__EXCERPTED DATA__:
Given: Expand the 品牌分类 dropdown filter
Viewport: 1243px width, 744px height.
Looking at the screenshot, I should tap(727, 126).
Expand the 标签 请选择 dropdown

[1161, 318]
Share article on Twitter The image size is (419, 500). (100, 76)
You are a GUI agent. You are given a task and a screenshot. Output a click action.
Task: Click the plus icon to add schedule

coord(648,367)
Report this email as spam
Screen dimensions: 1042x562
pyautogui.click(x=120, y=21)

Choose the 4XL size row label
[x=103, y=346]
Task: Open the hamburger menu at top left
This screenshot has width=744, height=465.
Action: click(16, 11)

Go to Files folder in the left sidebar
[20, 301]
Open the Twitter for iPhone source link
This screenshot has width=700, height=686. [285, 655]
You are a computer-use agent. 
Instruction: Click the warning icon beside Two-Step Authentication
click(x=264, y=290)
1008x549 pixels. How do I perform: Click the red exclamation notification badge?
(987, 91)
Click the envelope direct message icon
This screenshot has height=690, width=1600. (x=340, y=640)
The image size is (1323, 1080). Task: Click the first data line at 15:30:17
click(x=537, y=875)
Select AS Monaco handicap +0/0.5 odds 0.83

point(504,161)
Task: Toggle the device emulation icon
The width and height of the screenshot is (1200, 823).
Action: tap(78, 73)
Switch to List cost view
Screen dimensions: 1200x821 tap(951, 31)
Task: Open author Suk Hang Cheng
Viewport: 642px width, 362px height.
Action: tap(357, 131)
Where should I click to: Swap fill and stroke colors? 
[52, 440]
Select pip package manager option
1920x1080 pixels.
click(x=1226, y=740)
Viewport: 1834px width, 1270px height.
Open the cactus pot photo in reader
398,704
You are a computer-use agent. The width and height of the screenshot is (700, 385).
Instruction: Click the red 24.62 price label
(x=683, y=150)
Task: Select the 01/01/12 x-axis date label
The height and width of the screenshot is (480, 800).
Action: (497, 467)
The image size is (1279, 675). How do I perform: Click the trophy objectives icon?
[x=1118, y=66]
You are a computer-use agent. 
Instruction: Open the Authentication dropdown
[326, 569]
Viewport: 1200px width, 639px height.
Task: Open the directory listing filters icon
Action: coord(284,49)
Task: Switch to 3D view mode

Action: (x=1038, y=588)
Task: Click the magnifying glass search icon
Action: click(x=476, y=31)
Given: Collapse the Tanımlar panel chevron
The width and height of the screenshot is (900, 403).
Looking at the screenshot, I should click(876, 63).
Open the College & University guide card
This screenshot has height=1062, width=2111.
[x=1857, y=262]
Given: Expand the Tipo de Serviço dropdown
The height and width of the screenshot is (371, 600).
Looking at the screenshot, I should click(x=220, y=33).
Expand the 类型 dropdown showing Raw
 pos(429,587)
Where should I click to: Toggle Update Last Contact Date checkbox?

__TRY IT__:
Reproducing the whole listing above is not the task. Copy exactly only the lines from the one with "Open the Twitter for iPhone source link" to the one with "Given: Expand the Tipo de Serviço dropdown", both kept.

__RESPONSE AREA__:
Open the Twitter for iPhone source link
This screenshot has width=700, height=686. [285, 655]
You are a computer-use agent. 
Instruction: Click the warning icon beside Two-Step Authentication
click(x=264, y=290)
1008x549 pixels. How do I perform: Click the red exclamation notification badge?
(987, 91)
Click the envelope direct message icon
This screenshot has height=690, width=1600. (x=340, y=640)
The image size is (1323, 1080). Task: Click the first data line at 15:30:17
click(x=537, y=875)
Select AS Monaco handicap +0/0.5 odds 0.83

point(504,161)
Task: Toggle the device emulation icon
The width and height of the screenshot is (1200, 823).
Action: tap(78, 73)
Switch to List cost view
Screen dimensions: 1200x821 tap(951, 31)
Task: Open author Suk Hang Cheng
Viewport: 642px width, 362px height.
Action: tap(357, 131)
Where should I click to: Swap fill and stroke colors? 
[52, 440]
Select pip package manager option
1920x1080 pixels.
click(x=1226, y=740)
Viewport: 1834px width, 1270px height.
Open the cactus pot photo in reader
398,704
You are a computer-use agent. The width and height of the screenshot is (700, 385).
Instruction: Click the red 24.62 price label
(x=683, y=150)
Task: Select the 01/01/12 x-axis date label
The height and width of the screenshot is (480, 800).
Action: (497, 467)
The image size is (1279, 675). How do I perform: Click the trophy objectives icon?
[x=1118, y=66]
You are a computer-use agent. 
Instruction: Open the Authentication dropdown
[326, 569]
Viewport: 1200px width, 639px height.
Task: Open the directory listing filters icon
Action: coord(284,49)
Task: Switch to 3D view mode

Action: (x=1038, y=588)
Task: Click the magnifying glass search icon
Action: click(x=476, y=31)
Given: Collapse the Tanımlar panel chevron
The width and height of the screenshot is (900, 403).
Looking at the screenshot, I should click(876, 63).
Open the College & University guide card
This screenshot has height=1062, width=2111.
[x=1857, y=262]
Given: Expand the Tipo de Serviço dropdown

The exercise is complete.